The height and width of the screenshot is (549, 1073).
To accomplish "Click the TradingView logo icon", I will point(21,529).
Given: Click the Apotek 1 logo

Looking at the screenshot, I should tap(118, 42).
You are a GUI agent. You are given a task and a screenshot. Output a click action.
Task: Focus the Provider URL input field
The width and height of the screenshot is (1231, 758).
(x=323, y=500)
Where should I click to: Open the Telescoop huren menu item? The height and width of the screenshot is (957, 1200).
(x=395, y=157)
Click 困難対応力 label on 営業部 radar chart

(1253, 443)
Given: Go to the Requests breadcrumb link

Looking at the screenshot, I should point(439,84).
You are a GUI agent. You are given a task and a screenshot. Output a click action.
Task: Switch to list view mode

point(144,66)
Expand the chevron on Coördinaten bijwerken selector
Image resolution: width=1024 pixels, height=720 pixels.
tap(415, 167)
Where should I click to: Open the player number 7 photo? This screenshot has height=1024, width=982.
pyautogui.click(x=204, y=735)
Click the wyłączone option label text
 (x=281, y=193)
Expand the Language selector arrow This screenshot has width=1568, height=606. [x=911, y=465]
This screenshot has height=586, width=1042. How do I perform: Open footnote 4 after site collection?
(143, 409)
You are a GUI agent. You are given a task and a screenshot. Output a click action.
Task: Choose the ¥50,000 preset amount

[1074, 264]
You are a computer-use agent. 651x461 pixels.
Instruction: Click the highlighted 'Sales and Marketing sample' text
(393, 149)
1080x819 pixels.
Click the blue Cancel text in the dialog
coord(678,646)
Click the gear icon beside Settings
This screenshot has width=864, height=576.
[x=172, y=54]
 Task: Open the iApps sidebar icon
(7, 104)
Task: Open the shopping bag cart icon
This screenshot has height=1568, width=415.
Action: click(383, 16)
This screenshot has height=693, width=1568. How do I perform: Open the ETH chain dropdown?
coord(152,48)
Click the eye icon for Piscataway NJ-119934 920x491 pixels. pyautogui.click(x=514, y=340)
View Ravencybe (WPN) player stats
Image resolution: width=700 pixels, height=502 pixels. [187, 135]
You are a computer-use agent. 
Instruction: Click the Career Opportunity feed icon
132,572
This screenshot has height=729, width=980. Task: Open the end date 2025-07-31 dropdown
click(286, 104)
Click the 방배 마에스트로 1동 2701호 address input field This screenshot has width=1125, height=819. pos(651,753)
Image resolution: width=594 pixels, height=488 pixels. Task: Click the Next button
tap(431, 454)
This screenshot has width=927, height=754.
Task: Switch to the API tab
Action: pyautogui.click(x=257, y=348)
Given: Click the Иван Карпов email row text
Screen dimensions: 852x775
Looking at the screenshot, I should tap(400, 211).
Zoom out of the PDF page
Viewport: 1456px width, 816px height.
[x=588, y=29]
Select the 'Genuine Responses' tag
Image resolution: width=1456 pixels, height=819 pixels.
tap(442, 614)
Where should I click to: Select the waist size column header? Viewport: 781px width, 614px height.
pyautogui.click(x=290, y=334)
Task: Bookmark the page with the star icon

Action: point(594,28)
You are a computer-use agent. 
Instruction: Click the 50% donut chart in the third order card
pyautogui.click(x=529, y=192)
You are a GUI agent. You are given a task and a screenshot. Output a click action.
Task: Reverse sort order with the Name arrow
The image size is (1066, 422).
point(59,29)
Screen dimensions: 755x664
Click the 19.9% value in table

────

__Problem description__
Gather every line from the entries above where the word "input" appears, and copy them.

__Solution__
Task: Focus the Provider URL input field
Click the 방배 마에스트로 1동 2701호 address input field This screenshot has width=1125, height=819. pos(651,753)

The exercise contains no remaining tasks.